Singapore’s Monetary Authority has initiated a joint project to harness the use of AI and machine learning (ML) techniques to fight financial crime and enhance scam detection capabilities.
MAS said in a press release the proof-of-value (POV) will involve partners in the banking industry, the Government Technology Agency of Singapore, and the Singapore Police Force.
At the heart of the project is a plan to bring together data from five participating banks and store it in a secure environment. The data pool will then be used by experts to develop AI and ML models that can help identify higher-risk transactions and accounts.
“Prompt identification could enable timely assessment, intervention and reduction of customer losses to scams,” MAS said in the press release, adding that the project will help build more robust and accurate AI/ML learning models.
MAS has already provided industry partners with a secure data-sharing environment for the project. The system is governed by policies and protocols to safeguard customer information. This will ensure that all data used in the project is protected and used responsibly, the regulator said.
Data protection will also be supported by the use of cryptographic techniques. All bank account numbers used in the project will be hashed (a one-way algorithmic process which substitutes input data with a unique set of generated values). This will ensure that only the contributing bank can identify actual account numbers.
“Data access will be restricted to authorised personnel within a controlled setting that will be continuously monitored throughout the POV.”
Industrywide collaboration
MAS says it will assess the findings and the project and, depending on its effectiveness, it could expand the scope and sophistication of AI/ML models used. The regulator said the project will help establish industrywide collaboration to fight financial crime by using AI and ML.
Future expansion could also involve incorporating broader datasets, and a wider set of use cases across the financial sector in order to strengthen defenses against criminal activity.

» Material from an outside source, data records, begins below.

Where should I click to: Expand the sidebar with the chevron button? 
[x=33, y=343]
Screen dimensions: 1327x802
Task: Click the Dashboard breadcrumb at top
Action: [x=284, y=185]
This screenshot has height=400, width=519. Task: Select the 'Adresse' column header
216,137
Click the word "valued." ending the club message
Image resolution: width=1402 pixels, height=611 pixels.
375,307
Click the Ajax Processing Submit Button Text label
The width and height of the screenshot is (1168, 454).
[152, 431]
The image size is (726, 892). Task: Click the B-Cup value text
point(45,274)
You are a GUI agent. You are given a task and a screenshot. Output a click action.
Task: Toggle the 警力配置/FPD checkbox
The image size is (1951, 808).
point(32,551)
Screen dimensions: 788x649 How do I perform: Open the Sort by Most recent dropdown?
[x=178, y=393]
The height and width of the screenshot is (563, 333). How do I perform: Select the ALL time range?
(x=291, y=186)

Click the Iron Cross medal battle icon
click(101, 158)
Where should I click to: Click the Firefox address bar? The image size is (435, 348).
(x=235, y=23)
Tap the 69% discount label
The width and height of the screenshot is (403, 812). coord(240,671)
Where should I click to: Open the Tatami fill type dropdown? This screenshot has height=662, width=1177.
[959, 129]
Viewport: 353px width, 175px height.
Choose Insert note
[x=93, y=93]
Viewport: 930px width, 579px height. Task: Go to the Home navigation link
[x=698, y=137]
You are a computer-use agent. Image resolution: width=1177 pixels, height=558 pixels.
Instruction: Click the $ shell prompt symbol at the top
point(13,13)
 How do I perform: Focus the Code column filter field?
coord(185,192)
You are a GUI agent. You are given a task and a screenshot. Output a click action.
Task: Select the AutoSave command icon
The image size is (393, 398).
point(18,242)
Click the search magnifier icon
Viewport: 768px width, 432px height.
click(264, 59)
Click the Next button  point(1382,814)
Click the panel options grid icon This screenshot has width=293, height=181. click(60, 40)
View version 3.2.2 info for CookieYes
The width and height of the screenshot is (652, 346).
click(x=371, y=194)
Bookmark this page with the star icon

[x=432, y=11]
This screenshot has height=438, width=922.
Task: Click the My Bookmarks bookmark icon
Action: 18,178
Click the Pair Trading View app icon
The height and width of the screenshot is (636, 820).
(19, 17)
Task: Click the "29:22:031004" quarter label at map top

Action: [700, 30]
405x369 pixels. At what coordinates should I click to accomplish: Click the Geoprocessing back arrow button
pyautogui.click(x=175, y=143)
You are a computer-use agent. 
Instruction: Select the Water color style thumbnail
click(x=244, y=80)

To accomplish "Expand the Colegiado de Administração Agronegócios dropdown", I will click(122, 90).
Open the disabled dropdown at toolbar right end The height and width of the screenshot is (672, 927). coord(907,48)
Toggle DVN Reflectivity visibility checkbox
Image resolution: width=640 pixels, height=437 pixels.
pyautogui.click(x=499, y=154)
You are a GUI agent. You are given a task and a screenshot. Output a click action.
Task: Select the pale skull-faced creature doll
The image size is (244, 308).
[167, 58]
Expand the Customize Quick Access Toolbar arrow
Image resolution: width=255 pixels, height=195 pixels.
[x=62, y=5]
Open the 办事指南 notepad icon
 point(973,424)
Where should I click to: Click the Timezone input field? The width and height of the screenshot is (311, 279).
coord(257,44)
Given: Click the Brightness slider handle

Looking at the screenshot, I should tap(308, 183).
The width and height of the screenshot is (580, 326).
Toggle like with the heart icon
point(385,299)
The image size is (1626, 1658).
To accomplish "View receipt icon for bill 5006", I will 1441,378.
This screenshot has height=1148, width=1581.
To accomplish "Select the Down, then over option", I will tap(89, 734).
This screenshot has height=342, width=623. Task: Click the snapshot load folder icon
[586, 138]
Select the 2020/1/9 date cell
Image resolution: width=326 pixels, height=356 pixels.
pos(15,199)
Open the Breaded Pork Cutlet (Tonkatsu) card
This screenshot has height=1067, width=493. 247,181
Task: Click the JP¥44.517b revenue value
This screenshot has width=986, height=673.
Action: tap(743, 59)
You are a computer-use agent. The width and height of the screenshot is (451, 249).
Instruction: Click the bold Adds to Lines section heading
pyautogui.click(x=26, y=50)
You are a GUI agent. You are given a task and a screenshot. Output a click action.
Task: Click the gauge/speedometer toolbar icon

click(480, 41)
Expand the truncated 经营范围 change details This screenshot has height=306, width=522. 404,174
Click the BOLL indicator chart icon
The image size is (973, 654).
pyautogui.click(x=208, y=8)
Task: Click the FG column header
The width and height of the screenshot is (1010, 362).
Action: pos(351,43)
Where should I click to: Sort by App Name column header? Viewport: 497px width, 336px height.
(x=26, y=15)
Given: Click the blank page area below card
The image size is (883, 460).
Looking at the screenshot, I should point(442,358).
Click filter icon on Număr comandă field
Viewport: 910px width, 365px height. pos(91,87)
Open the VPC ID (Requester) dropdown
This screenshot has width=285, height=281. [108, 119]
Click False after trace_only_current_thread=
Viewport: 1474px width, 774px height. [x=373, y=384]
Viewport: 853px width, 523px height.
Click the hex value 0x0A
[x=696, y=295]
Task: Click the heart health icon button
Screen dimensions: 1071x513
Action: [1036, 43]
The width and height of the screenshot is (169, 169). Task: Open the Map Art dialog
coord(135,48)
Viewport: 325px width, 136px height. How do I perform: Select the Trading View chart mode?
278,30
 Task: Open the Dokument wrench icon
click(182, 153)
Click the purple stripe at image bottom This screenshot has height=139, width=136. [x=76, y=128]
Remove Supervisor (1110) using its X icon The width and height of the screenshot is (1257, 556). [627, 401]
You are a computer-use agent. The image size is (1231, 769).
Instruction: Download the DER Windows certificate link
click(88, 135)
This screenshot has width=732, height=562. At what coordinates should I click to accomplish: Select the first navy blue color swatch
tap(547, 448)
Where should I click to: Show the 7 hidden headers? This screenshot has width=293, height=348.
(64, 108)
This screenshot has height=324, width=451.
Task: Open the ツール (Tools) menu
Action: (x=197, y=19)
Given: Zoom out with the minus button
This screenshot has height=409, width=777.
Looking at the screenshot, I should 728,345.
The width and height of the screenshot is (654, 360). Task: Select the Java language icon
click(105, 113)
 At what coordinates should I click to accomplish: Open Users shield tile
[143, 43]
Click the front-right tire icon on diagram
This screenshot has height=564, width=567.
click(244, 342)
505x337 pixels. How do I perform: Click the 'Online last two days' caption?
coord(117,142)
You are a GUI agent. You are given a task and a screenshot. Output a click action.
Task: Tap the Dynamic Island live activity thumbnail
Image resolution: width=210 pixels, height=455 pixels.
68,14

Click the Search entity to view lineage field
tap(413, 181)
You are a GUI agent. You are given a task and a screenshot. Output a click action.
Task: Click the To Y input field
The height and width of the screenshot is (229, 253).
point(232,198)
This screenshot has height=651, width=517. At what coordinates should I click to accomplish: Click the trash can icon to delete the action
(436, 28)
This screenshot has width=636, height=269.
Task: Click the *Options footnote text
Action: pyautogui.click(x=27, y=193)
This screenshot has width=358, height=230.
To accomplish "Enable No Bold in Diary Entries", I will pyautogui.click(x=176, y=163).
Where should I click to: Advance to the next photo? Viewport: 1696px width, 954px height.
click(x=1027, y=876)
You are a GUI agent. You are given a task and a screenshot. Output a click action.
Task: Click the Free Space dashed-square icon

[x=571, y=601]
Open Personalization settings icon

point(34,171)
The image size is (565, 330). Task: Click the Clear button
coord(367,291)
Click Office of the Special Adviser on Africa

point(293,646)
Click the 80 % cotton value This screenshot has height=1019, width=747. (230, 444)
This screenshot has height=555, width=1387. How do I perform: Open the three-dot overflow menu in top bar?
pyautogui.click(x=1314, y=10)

The initiative is the latest in a series of efforts by MAS to enable and encourage AI adoption across the financial sector. In March this year, the watchdog announced the publication of an Artificial Intelligence (AI) Risk Management Toolkit for the region’s financial services sector.
The toolkit is developed through joint collaboration between 24 leading banks, insurance companies, capital market firms, and other industry partners, and confirms the completion of Phase 2 of Project MindForge, an initiative launched by the regulator in 2023 aimed at supporting organizations deploying AI technologies in their services and operations.
MAS said at the time the toolkit “provides financial institutions with resources for managing AI-related risks across traditional AI, generative AI, and emerging agentic AI technologies.”
And in November last year, the regulator launched a consultation paper on proposed guidelines for AI risk management within the financial sector. It said at the time the guidelines will apply to all financial institutions.
MAS’s announcement comes at a time of increased scrutiny and unease around the use of advanced AI models in the financial and other sectors. Regulators in the UK, Australia, and other jurisdictions have raised concerns about cybersecurity risks posed by frontier AI models such as Anthropic’s Claude Mythos.
Last week, senior IMF officials singled out Mythos in a blog post and warned that such advanced AI models could destabilize the financial system if not dealt with carefully, or if they fall into the wrong hands.